ABOUT THIS TASK →
Check each line of the entries for "card" and report the ones that have it.

Dataset entries →
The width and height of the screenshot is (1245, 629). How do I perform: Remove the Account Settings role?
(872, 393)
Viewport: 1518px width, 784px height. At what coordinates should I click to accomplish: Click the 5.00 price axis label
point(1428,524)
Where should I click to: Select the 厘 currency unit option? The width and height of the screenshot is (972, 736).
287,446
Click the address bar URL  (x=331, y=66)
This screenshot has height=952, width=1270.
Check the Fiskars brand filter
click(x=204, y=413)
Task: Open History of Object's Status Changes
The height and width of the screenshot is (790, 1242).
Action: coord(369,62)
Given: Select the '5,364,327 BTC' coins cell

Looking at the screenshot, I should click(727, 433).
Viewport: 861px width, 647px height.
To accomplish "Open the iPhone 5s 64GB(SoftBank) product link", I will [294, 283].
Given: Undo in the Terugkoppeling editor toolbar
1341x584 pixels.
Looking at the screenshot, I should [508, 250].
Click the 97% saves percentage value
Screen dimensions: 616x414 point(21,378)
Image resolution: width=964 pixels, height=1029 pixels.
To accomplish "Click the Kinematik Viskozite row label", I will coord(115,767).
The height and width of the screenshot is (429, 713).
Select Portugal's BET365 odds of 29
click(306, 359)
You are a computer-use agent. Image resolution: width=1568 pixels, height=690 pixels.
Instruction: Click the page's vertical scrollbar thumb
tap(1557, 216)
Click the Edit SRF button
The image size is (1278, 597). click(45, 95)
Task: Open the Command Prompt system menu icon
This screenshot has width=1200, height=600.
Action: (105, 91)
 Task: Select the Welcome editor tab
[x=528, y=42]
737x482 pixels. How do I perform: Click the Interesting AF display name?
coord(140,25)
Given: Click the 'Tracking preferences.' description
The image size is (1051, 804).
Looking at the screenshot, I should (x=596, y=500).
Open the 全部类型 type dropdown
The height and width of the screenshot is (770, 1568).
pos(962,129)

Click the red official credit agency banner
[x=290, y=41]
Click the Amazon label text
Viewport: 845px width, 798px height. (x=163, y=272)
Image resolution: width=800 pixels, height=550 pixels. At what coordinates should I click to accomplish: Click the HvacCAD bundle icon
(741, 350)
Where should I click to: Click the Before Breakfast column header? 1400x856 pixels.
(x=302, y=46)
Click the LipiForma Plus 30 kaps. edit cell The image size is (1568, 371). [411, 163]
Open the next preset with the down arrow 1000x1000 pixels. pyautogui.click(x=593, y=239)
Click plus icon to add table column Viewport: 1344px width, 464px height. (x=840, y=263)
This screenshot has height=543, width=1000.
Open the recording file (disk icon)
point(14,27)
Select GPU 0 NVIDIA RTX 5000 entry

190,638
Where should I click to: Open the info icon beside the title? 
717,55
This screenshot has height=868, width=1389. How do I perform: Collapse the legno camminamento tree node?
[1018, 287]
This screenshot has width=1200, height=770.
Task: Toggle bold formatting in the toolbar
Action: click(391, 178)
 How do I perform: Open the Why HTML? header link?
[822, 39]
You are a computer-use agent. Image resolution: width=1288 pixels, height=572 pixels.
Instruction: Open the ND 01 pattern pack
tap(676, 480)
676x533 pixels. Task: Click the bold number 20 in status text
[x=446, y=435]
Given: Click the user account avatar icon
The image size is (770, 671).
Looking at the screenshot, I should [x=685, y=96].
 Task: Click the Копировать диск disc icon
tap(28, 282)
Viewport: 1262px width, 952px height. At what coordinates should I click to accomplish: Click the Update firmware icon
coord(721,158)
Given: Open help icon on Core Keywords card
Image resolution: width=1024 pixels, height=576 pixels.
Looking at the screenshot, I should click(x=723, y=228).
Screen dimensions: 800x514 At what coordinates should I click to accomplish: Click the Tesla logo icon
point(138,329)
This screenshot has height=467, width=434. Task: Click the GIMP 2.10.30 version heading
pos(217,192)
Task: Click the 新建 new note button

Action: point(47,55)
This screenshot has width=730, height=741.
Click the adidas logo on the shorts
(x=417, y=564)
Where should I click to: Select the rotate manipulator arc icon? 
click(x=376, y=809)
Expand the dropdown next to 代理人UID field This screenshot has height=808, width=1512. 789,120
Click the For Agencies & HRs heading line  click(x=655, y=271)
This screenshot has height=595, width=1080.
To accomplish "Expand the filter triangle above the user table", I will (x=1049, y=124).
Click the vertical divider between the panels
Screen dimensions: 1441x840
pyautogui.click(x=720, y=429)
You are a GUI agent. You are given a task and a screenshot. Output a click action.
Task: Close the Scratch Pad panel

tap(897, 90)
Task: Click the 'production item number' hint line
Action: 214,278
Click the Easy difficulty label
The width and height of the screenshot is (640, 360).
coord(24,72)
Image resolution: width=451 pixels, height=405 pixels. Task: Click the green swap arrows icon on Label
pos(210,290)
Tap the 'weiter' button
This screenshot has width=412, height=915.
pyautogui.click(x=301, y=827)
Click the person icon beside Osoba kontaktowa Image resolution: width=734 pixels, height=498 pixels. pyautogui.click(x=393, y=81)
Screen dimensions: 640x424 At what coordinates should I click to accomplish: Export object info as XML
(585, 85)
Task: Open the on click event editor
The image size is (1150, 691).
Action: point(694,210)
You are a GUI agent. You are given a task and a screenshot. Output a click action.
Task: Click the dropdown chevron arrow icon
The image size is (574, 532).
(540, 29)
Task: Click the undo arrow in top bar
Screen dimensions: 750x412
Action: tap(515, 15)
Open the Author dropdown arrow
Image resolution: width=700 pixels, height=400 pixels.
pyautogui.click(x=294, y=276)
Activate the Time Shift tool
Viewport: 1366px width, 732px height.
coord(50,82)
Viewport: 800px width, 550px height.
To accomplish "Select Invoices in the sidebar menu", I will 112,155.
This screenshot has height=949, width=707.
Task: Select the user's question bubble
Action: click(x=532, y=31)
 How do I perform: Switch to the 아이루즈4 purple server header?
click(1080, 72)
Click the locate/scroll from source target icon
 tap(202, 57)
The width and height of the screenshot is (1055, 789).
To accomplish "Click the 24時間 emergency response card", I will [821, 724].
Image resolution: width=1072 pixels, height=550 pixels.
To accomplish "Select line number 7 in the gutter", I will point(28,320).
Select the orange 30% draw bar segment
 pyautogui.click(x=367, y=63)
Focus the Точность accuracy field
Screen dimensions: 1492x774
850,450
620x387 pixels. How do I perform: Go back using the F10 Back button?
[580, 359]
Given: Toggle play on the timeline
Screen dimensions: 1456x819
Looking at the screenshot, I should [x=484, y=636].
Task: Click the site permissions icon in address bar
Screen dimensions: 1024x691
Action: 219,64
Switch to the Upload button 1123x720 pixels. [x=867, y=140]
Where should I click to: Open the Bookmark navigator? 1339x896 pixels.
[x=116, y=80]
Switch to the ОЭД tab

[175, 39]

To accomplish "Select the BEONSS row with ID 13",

RESULT OF THE TASK →
Given: Open help icon on Core Keywords card
To accomplish "Click the 24時間 emergency response card", I will [821, 724].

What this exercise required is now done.